**** Records supplied
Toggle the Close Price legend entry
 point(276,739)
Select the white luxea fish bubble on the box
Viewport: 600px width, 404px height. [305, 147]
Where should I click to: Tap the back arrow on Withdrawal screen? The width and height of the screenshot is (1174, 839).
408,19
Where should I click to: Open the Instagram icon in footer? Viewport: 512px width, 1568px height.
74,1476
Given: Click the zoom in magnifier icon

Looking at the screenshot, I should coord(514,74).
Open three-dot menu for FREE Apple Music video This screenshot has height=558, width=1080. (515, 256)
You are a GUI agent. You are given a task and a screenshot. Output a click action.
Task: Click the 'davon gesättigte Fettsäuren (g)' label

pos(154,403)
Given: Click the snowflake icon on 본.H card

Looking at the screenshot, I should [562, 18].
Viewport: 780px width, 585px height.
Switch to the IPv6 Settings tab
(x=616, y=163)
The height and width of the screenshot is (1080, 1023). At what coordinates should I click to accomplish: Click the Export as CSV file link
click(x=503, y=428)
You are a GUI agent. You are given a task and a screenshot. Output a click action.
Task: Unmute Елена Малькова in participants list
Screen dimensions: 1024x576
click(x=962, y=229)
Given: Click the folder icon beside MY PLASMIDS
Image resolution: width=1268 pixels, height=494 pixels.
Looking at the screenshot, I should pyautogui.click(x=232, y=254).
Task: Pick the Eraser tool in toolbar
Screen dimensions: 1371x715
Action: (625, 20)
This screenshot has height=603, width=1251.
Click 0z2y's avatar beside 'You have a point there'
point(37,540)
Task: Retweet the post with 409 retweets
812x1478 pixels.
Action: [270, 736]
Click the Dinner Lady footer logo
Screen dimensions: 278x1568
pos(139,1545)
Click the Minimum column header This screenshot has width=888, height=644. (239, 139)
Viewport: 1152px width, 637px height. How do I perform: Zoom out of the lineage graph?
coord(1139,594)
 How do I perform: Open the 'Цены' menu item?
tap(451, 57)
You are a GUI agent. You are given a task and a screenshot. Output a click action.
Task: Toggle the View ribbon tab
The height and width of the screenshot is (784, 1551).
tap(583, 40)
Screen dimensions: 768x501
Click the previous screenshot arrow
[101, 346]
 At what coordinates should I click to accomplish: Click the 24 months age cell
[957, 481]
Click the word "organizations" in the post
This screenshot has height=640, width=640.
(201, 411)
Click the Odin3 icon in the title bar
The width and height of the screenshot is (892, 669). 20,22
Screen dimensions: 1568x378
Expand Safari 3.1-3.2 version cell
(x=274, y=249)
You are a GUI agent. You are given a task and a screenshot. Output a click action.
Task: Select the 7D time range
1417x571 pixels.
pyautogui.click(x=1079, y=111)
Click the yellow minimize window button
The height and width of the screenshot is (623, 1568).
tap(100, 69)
********
== Task statement ==
Line by line, retype the records with no changes.

== Solved problem ==
Toggle the Close Price legend entry
 point(276,739)
Select the white luxea fish bubble on the box
Viewport: 600px width, 404px height. [305, 147]
Where should I click to: Tap the back arrow on Withdrawal screen? The width and height of the screenshot is (1174, 839).
408,19
Where should I click to: Open the Instagram icon in footer? Viewport: 512px width, 1568px height.
74,1476
Given: Click the zoom in magnifier icon

Looking at the screenshot, I should coord(514,74).
Open three-dot menu for FREE Apple Music video This screenshot has height=558, width=1080. (515, 256)
You are a GUI agent. You are given a task and a screenshot. Output a click action.
Task: Click the 'davon gesättigte Fettsäuren (g)' label

pos(154,403)
Given: Click the snowflake icon on 본.H card

Looking at the screenshot, I should [562, 18].
Viewport: 780px width, 585px height.
Switch to the IPv6 Settings tab
(x=616, y=163)
The height and width of the screenshot is (1080, 1023). At what coordinates should I click to accomplish: Click the Export as CSV file link
click(x=503, y=428)
You are a GUI agent. You are given a task and a screenshot. Output a click action.
Task: Unmute Елена Малькова in participants list
Screen dimensions: 1024x576
click(x=962, y=229)
Given: Click the folder icon beside MY PLASMIDS
Image resolution: width=1268 pixels, height=494 pixels.
Looking at the screenshot, I should pyautogui.click(x=232, y=254).
Task: Pick the Eraser tool in toolbar
Screen dimensions: 1371x715
Action: (625, 20)
This screenshot has height=603, width=1251.
Click 0z2y's avatar beside 'You have a point there'
point(37,540)
Task: Retweet the post with 409 retweets
812x1478 pixels.
Action: [270, 736]
Click the Dinner Lady footer logo
Screen dimensions: 278x1568
pos(139,1545)
Click the Minimum column header This screenshot has width=888, height=644. (239, 139)
Viewport: 1152px width, 637px height. How do I perform: Zoom out of the lineage graph?
coord(1139,594)
 How do I perform: Open the 'Цены' menu item?
tap(451, 57)
You are a GUI agent. You are given a task and a screenshot. Output a click action.
Task: Toggle the View ribbon tab
The height and width of the screenshot is (784, 1551).
tap(583, 40)
Screen dimensions: 768x501
Click the previous screenshot arrow
[101, 346]
 At what coordinates should I click to accomplish: Click the 24 months age cell
[957, 481]
Click the word "organizations" in the post
This screenshot has height=640, width=640.
(201, 411)
Click the Odin3 icon in the title bar
The width and height of the screenshot is (892, 669). 20,22
Screen dimensions: 1568x378
Expand Safari 3.1-3.2 version cell
(x=274, y=249)
You are a GUI agent. You are given a task and a screenshot. Output a click action.
Task: Select the 7D time range
1417x571 pixels.
pyautogui.click(x=1079, y=111)
Click the yellow minimize window button
The height and width of the screenshot is (623, 1568).
tap(100, 69)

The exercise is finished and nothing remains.